Start of Data for processing
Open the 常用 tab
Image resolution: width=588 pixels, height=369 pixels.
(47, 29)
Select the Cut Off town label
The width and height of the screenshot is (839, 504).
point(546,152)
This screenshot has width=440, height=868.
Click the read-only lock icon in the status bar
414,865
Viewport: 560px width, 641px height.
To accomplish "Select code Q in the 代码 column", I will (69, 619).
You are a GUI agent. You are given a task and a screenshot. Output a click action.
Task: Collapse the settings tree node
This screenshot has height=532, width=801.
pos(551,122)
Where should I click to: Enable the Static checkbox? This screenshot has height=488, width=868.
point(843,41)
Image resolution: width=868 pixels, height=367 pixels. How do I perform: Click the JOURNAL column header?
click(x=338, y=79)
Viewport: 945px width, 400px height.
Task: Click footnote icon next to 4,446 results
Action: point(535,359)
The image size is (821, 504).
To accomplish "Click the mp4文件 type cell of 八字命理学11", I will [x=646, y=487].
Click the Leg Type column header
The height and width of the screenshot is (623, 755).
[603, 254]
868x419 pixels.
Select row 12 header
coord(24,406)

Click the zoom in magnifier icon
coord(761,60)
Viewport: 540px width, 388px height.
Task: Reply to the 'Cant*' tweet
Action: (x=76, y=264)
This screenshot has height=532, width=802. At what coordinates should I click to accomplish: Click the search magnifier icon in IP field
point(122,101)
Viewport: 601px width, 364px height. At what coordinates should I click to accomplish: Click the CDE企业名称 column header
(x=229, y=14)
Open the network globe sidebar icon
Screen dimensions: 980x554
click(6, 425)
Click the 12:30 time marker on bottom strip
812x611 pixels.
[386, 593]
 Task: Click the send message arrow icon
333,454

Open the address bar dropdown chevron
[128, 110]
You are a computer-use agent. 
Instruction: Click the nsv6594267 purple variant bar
End of Data for processing
§ **What to do**:
Precisely as given, transcribe all of the entries above.

§ **Solved exercise**:
Open the 常用 tab
Image resolution: width=588 pixels, height=369 pixels.
(47, 29)
Select the Cut Off town label
The width and height of the screenshot is (839, 504).
point(546,152)
This screenshot has width=440, height=868.
Click the read-only lock icon in the status bar
414,865
Viewport: 560px width, 641px height.
To accomplish "Select code Q in the 代码 column", I will (69, 619).
You are a GUI agent. You are given a task and a screenshot. Output a click action.
Task: Collapse the settings tree node
This screenshot has height=532, width=801.
pos(551,122)
Where should I click to: Enable the Static checkbox? This screenshot has height=488, width=868.
point(843,41)
Image resolution: width=868 pixels, height=367 pixels. How do I perform: Click the JOURNAL column header?
click(x=338, y=79)
Viewport: 945px width, 400px height.
Task: Click footnote icon next to 4,446 results
Action: point(535,359)
The image size is (821, 504).
To accomplish "Click the mp4文件 type cell of 八字命理学11", I will [x=646, y=487].
Click the Leg Type column header
The height and width of the screenshot is (623, 755).
[603, 254]
868x419 pixels.
Select row 12 header
coord(24,406)

Click the zoom in magnifier icon
coord(761,60)
Viewport: 540px width, 388px height.
Task: Reply to the 'Cant*' tweet
Action: (x=76, y=264)
This screenshot has height=532, width=802. At what coordinates should I click to accomplish: Click the search magnifier icon in IP field
point(122,101)
Viewport: 601px width, 364px height. At what coordinates should I click to accomplish: Click the CDE企业名称 column header
(x=229, y=14)
Open the network globe sidebar icon
Screen dimensions: 980x554
click(6, 425)
Click the 12:30 time marker on bottom strip
812x611 pixels.
[386, 593]
 Task: Click the send message arrow icon
333,454

Open the address bar dropdown chevron
[128, 110]
You are a computer-use agent. 
Instruction: Click the nsv6594267 purple variant bar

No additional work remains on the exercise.